Geology. - The flat shore of Lough Neagh in the north is due to the thick deposit of pale-coloured clays with lignites, which are probably of Pliocene age, and indicate a reduction of the area of the lake in still later times. Between this lowland and Armagh city, the early Cainozoic basalts form slightly higher ground, while on the west a strip of Trias appears, overlying Carboniferous Limestone. A rough conglomerate containing blocks of this latter rock forms the hills on which Armagh itself is built; this outlier is probably Permian. The Carboniferous Limestone beneath it and around it is red-brown instead of grey, and is famous for its richness in fish remains. A hummocky irregular country spreads southward, where the Silurian axis is encountered, in continuation of the southern uplands of Scotland. Slates and fine-grained sandstones appear here freely through the glacial drift. In the south the granite core of this upland is revealed, and is quarried extensively about Bessbrook. It is penetrated by far younger intrusive masses at Slieve Gullion and Forkill. These rocks, which include some highly siliceous lavas, form part of the Eocene series that is so conspicuously displayed above Carlingford in Co. Louth. Lead-veins have been worked in various parts of the county from time to time.

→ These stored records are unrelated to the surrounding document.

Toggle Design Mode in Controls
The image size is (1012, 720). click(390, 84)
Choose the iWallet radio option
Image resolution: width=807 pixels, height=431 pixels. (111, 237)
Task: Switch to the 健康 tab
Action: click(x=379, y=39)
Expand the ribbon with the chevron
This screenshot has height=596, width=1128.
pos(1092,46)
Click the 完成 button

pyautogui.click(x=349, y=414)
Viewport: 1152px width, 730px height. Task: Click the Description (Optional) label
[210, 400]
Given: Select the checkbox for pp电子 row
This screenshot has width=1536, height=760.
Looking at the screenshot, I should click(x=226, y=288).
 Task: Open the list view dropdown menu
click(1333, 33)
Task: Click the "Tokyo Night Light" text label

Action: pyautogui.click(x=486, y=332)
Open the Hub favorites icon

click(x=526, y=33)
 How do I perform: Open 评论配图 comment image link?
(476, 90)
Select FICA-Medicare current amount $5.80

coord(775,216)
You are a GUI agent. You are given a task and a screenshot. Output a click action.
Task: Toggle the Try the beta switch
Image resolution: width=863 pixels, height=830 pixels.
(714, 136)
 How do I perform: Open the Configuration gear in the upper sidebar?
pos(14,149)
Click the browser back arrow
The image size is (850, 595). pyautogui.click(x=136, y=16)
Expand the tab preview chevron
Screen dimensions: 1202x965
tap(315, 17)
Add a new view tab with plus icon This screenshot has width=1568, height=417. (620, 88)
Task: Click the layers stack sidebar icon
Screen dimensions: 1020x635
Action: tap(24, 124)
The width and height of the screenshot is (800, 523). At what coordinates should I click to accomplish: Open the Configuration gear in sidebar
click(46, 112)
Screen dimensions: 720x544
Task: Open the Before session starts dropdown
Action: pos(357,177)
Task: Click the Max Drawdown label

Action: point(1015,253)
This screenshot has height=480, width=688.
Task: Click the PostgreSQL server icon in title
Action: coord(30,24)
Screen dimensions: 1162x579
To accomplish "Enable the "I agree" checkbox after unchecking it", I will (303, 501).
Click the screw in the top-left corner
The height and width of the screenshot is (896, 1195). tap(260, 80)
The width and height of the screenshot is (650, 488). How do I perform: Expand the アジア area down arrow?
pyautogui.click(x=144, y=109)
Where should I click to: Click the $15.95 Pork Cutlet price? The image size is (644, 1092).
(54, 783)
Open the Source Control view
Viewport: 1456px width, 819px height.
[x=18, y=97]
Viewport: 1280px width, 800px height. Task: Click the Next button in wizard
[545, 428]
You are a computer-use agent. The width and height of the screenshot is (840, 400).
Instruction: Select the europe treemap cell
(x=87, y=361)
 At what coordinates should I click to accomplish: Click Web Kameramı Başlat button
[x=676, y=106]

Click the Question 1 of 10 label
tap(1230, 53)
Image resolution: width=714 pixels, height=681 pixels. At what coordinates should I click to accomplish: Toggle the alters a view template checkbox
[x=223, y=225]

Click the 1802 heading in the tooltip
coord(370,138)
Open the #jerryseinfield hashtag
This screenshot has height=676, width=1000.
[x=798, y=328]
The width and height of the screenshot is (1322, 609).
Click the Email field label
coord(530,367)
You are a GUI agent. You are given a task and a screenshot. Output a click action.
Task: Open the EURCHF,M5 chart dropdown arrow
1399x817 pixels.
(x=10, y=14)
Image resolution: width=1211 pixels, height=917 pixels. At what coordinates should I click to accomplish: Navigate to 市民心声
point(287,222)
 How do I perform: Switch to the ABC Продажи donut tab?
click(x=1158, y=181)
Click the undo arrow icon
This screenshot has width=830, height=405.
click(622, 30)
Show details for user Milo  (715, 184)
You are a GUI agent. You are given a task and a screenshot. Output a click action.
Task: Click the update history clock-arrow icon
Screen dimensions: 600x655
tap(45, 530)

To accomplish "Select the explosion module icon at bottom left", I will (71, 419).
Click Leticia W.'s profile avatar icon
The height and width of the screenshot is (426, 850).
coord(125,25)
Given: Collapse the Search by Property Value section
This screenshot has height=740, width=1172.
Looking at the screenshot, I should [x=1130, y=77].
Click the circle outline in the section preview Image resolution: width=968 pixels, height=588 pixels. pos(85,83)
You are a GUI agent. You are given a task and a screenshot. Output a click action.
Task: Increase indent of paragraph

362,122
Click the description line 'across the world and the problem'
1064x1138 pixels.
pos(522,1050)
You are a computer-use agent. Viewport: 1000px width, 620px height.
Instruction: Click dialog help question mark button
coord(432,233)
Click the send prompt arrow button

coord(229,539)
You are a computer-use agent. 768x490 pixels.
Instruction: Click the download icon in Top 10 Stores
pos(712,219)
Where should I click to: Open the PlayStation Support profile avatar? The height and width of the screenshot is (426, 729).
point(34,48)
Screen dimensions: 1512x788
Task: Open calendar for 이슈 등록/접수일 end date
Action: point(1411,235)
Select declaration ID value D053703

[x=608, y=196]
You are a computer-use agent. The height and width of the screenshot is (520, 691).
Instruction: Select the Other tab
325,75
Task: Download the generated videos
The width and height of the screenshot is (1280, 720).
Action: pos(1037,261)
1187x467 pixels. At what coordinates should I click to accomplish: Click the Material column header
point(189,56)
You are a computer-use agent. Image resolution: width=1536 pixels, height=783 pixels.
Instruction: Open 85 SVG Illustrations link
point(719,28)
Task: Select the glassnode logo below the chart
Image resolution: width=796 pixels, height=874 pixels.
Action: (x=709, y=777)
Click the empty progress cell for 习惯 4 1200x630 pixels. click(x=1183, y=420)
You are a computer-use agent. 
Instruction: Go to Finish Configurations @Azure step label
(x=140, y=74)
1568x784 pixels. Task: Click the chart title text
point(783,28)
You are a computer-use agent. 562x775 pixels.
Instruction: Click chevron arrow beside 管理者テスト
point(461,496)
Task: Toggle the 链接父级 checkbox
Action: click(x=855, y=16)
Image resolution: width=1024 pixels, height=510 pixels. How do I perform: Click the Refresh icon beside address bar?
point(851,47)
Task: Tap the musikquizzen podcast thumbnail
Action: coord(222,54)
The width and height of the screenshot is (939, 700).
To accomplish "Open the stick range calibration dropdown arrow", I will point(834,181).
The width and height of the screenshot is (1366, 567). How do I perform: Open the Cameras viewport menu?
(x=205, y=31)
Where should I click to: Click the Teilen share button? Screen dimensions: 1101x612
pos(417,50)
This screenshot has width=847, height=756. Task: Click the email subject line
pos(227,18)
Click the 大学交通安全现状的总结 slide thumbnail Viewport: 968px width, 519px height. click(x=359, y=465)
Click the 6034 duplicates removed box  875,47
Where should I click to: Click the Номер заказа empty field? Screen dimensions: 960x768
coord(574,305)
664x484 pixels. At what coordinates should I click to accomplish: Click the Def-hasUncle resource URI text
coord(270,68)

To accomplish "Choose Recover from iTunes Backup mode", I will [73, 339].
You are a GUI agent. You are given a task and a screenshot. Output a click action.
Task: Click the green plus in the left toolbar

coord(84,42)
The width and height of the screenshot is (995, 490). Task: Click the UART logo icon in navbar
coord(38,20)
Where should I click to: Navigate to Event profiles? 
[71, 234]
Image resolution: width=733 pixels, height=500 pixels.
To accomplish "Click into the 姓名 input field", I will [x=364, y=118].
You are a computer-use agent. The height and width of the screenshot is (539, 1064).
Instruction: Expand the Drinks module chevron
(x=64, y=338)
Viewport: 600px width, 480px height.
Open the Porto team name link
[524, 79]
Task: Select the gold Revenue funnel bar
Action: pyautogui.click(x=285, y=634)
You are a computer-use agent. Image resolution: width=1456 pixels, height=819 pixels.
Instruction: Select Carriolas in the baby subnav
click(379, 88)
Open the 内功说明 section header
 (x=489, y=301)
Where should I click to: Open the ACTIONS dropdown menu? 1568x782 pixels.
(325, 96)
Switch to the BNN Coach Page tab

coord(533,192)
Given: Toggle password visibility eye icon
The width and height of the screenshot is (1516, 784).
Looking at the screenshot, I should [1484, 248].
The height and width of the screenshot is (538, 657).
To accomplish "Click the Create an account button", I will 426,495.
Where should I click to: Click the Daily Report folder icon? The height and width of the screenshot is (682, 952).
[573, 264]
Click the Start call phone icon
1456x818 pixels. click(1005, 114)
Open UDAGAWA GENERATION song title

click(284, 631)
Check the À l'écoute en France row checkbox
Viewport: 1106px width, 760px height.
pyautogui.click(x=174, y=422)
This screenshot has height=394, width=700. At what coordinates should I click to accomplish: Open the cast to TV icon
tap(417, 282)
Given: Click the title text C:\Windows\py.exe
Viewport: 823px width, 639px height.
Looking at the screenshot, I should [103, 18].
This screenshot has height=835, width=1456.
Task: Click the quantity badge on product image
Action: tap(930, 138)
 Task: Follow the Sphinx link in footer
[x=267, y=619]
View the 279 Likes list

Industries. - The soil of the northern portion of the county is a rich brown loam, on a substratum of clay or gravel. Towards Charlemont there is much reclaimable bog resting on a limestone substratum. The eastern portion of the county is generally of a light friable soil; the southern portion rocky and barren, with but little bog except in the neighbourhood of Newtown-Hamilton. The climate of Armagh is considered to be one of the most genial in Ireland, and less rain is supposed to fall in this than in any other county. Only about one-twentieth of the land is naturally barren, and Armagh offers a relatively large area of cultivable soil. Agriculture, however, is not far advanced, yet owing to the linen industry the inhabitants are generally in circumstances of comparative comfort. The principal crops are oats and potatoes, but all grain crops are decreasing, and flax, formerly grown to a considerable extent, is now practically neglected. The acreage under pasture slightly exceeds that of tillage. Cattle, sheep, pigs and poultry show a general increase in numbers. The principal manufacture, and that which has given a peculiar tone to the character of the population, is that of linen, though it has somewhat declined in modern times. It is not necessary to the promotion of this manufacture that the spinners and weavers should be congregated in large towns, or united in crowded and unwholesome factories. On the contrary, most of its branches can be carried on in the cottages of the peasantry. The men devote to the loom those hours which are not required for the cultivation of their little farms; the women spin and reel the yarn during the intervals of their other domestic occupations. Smooth lawns, pure springs and the open sky are necessary for perfecting the bleaching process. Hence the numerous bleachers dwell in the country with their assistants and machinery. Such is the effect of this combination of agricultural occupations with domestic manufactures that the farmers are more than competent to supply the resident population of the county with vegetable, though not with animal food; and some of the less crowded and less productive parts of Ulster receive from Armagh a considerable supply of oats, barley and flour. Apples are grown in such quantities as to entitle the county to the title applied to it, the orchard of Ireland.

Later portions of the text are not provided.